New potato salad. Potato salad with eggs and no mayo in sight.
Easy to prepare and make, this new potato salad is healthy as there’s no mayonnaise in sight. The egg yolks give it all the creaminess it needs, and the infused olive oil, flavour and smoothness.
- 1kg new potatoes (washed, ready to use)
- 4 eggs (hen or duck if available)
- 1 bunch spring onions (scallions)
- salt & pepper
- 50ml olive oil
- fresh oregano, sage, thyme, rosemary
Place the new potatoes whole in a pan and cover with cold water. Add a pinch of salt and make a bouquet from some herbs, sage, oregano, thyme and rosemary. Tie it up with some string or a plastic band.

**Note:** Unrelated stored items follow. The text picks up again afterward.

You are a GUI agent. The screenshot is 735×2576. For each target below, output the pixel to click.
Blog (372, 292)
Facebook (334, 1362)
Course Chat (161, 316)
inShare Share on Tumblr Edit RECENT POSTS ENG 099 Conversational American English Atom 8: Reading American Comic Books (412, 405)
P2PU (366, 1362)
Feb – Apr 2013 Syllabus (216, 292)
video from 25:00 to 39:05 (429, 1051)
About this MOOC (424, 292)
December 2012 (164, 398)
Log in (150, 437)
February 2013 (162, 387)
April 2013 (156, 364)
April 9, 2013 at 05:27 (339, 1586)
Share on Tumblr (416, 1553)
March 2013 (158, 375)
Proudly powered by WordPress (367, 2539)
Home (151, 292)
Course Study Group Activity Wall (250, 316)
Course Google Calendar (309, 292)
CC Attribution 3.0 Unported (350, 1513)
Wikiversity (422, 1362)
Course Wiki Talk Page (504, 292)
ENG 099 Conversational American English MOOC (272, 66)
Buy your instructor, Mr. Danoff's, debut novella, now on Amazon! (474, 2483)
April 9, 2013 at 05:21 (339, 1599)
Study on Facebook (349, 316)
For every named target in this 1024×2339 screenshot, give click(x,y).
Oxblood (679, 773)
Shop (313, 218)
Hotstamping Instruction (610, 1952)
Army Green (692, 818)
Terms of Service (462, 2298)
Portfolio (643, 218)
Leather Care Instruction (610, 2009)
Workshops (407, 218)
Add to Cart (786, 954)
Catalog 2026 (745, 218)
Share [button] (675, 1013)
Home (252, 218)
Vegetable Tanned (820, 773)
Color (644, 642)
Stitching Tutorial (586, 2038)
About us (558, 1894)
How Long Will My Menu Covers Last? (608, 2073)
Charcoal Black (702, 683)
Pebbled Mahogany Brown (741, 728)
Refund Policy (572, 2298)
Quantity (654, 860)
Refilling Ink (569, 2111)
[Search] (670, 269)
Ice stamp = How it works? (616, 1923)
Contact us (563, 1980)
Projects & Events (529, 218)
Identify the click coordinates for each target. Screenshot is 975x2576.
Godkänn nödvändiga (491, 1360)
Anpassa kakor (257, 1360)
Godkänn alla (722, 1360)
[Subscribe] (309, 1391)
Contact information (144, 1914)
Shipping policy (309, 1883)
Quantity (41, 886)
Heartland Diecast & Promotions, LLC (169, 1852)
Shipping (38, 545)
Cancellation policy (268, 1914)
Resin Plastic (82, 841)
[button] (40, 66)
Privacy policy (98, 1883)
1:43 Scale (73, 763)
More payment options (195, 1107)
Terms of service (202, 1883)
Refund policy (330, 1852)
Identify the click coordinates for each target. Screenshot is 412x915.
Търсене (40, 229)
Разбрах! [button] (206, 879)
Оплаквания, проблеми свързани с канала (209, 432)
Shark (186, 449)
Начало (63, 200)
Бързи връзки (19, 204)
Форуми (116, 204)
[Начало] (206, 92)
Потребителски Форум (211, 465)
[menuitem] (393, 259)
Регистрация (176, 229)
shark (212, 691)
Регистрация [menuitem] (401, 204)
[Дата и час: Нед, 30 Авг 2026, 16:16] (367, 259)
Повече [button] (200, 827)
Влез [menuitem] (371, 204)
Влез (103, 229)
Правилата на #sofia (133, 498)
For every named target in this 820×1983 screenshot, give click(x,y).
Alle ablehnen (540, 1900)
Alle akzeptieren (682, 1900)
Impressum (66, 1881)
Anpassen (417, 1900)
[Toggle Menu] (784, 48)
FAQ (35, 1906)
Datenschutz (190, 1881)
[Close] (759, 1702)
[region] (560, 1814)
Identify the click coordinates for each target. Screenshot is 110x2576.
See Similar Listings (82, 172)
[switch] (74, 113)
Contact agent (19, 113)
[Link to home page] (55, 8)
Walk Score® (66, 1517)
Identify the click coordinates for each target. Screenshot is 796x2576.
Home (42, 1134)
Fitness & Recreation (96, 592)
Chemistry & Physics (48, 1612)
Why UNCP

Keep some fresh sage leaves aside. Place the herbs in the pot and bring to boil. Simmer gently until the potatoes are done, 10-15 minutes, depending on size. Drain and leave to cool. Boil the eggs. As soft or hard as you wish. Peel and keep aside. Chop the onions.
Heat the olive oil in a frying pan, add some of the sage leaves (4-5 at a time) and leave to fry and get crispy, a few seconds. Remove on kitchen towel. All prep is done.
Quarter, half or leave the potatoes whole if smaller. Mix with the chopped eggs and spring onions, season with salt and pepper to taste. Add the infused oil, mix again. Serve with the crispy sage on top, maybe some pea shoots as garnish and extra flavour. Works well as a side dish, but also good enough for a main or starter on its own.